Ce dernier tome de l'intégrale de Conan comprend 5 nouvelles. Deux d'entre elles sont agréables à lire mais sans plus (
les dents de Gwahlur et
les mangeurs d'homme de Zamboula, réminescentes du Conan voleur des débuts, qui joue de son apparence de brute sans cervelle arriver à ses fins).
Le Maraudeur noir est par contre une réussite, mêlant le récit fantastique et le récit d'aventure, et nous montre un Conan adepte du poker menteur et qui monte ses rivaux les uns contre les autres, le tout dans une ambiance très prenante.

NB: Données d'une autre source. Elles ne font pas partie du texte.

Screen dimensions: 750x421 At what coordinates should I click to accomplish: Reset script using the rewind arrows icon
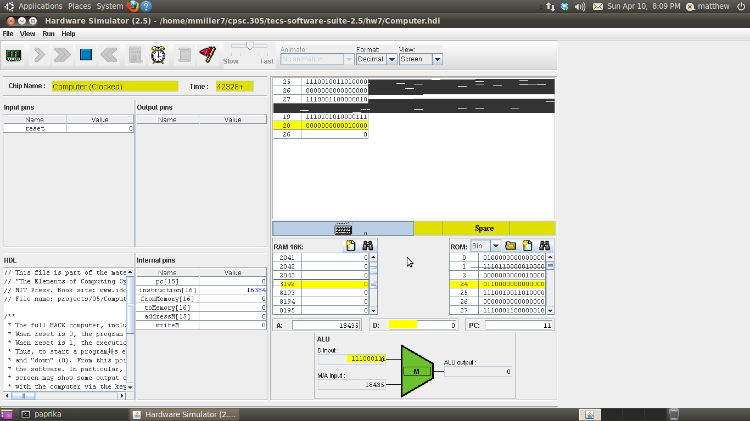(109, 55)
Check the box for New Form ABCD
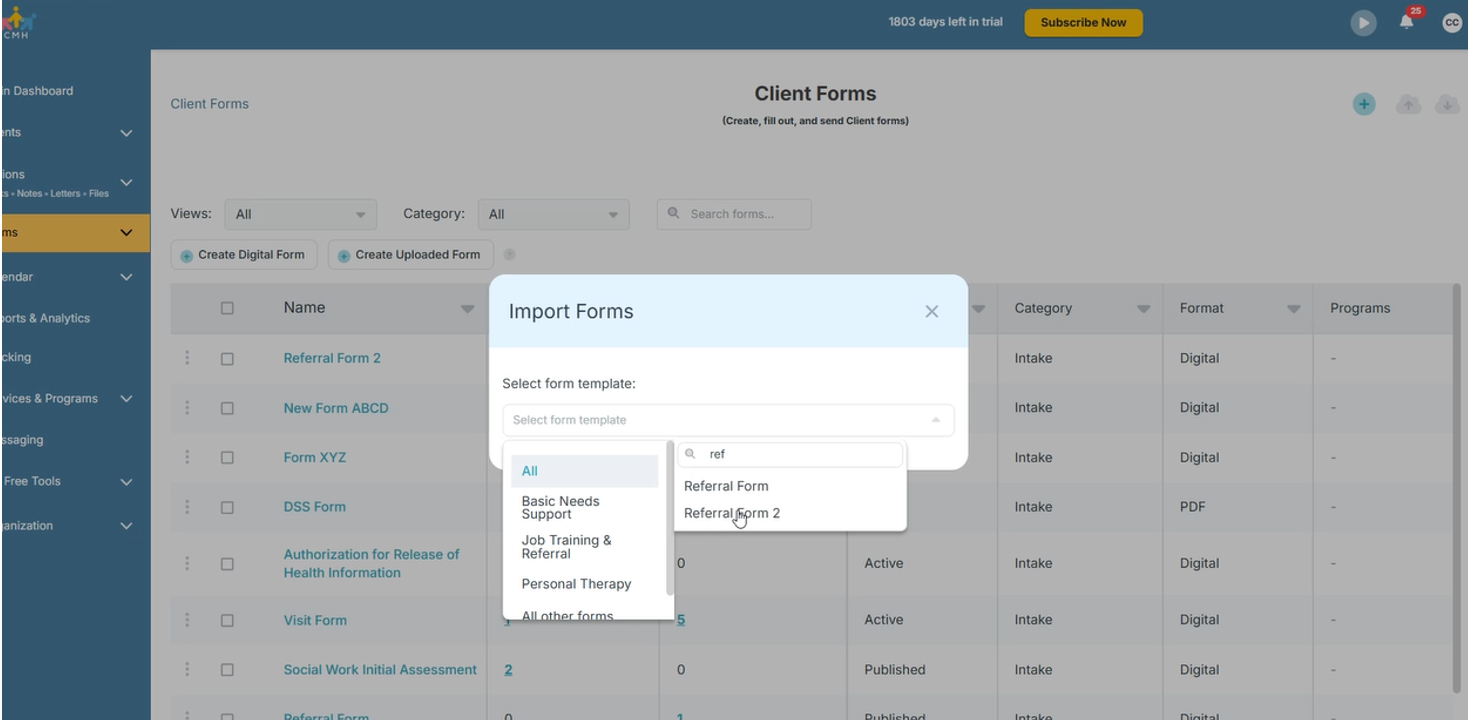Screen dimensions: 1468x720 coord(227,408)
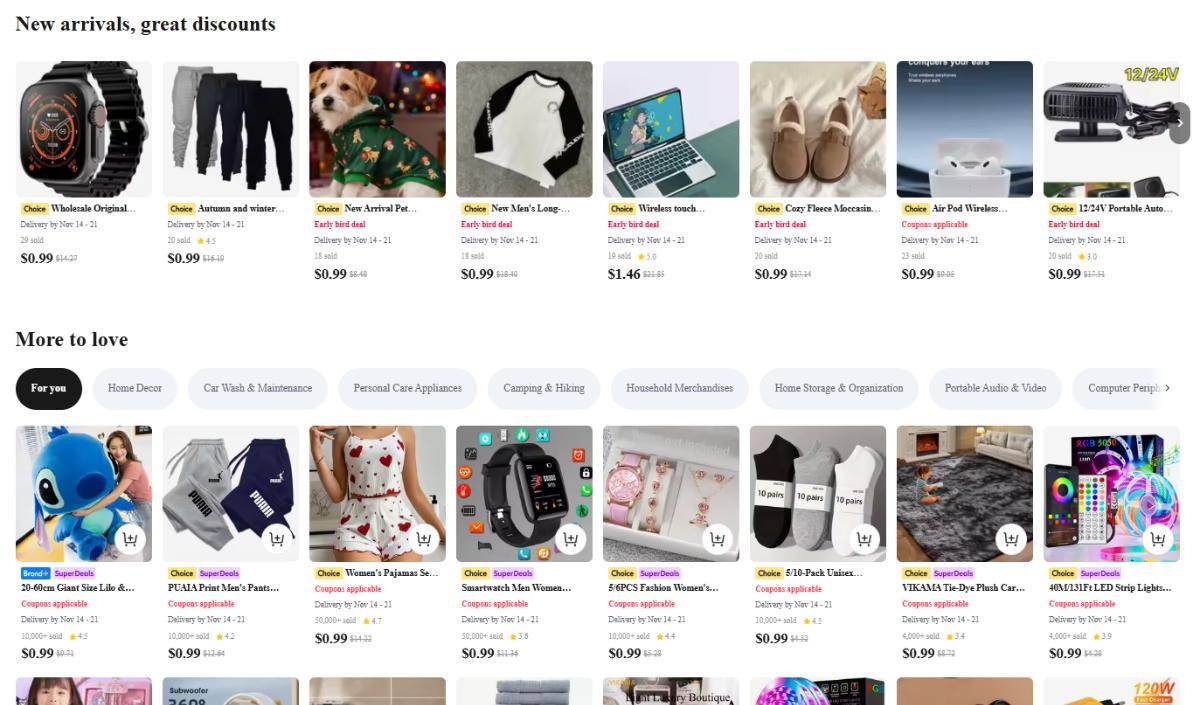Switch to Home Decor category

135,388
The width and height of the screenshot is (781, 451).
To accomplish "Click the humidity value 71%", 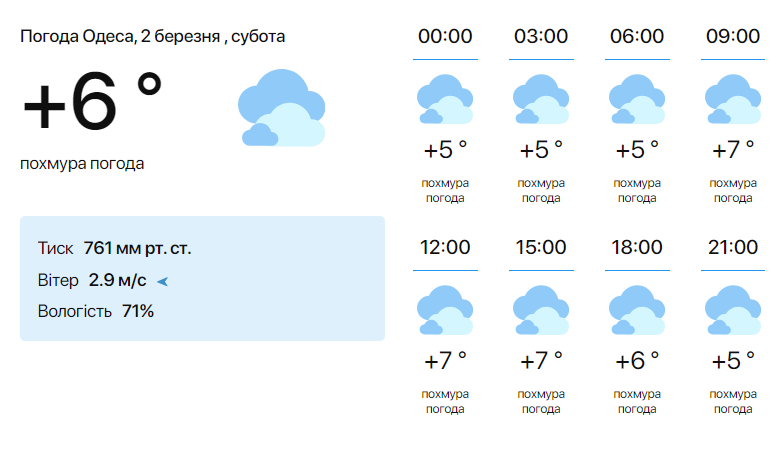I will [x=138, y=311].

Au delà de la Rivière Noire est l'une des deux meilleures du cycle: âpre, sombre, pessimiste, elle illustre le conflit entre nature et civilisation, thème classique de la littérature américaine. Conan n'est d'ailleurs que l'un des deux personnages principaux du récit et partage la vedette avec Balthus, un jeune colon. C'est au final un constat d'échec pour la civilisation toute entière : "[Elle] n'est pas naturelle.Elle résulte simplement d'un concours de circonstances. Et la barbarie finira toujours par triompher." Enfin les
Clous Rouges est à mon avis, s'il ne fallait en retenir qu'un, le meilleur texte d'héroïc fantasy et l'un des meilleurs de fantasy tout court : - Tout d'abord, la partenaire de Conan n'a rien de l'habituelle évaporée légèrement vêtue : Valéria est une aventurière sans pitié, aussi impitoyable à sa manière que son homologue masculin. Elle constitue un véritable alter ego du Cimmérien, habituée à se débrouiller seule et qui réagit mal aux tentatives de Conan de régir sa vie et qui n'hésite pas à le contredire, à émettre un avis personnel. - Ensuite, unité de temps et de lieu : une ville et ses alentours, une journée et une nuit, ce qui imprime une tension exceptionnelle au texte.- Enfin l'histoire : une population qui s'éteint sous le poids de haines anciennes et irrationnelles, une ambiance de premier ordre : une ville entièrement en espace clos, le pilier sur lequel sont enfoncés les clous rouges donnant le titre à la nouvelle, illustration macabre et dérisoire de ce à quoi aboutit une civilisation repliée sur elle-même. Des personnages qui se montrent tous plus cruels les uns que les autres. Une belle conclusion pour finir le récit des chroniques de Conan, Howard ne devant plus y revenir par la suite et mourut moins d'un an après cette dernière nouvelle.Ces deux derniers textes, plus de 70 ans après, gardent encore aujourd'hui toute leur puissance évocatrice. A titre personnel, ces deux nouvelles, que je n'avais pas relues depuis presque 15 ans, m'ont fait le même effet qu'à l'époque et font partie de ces oeuvres qui marquent en profondeur le lecteur.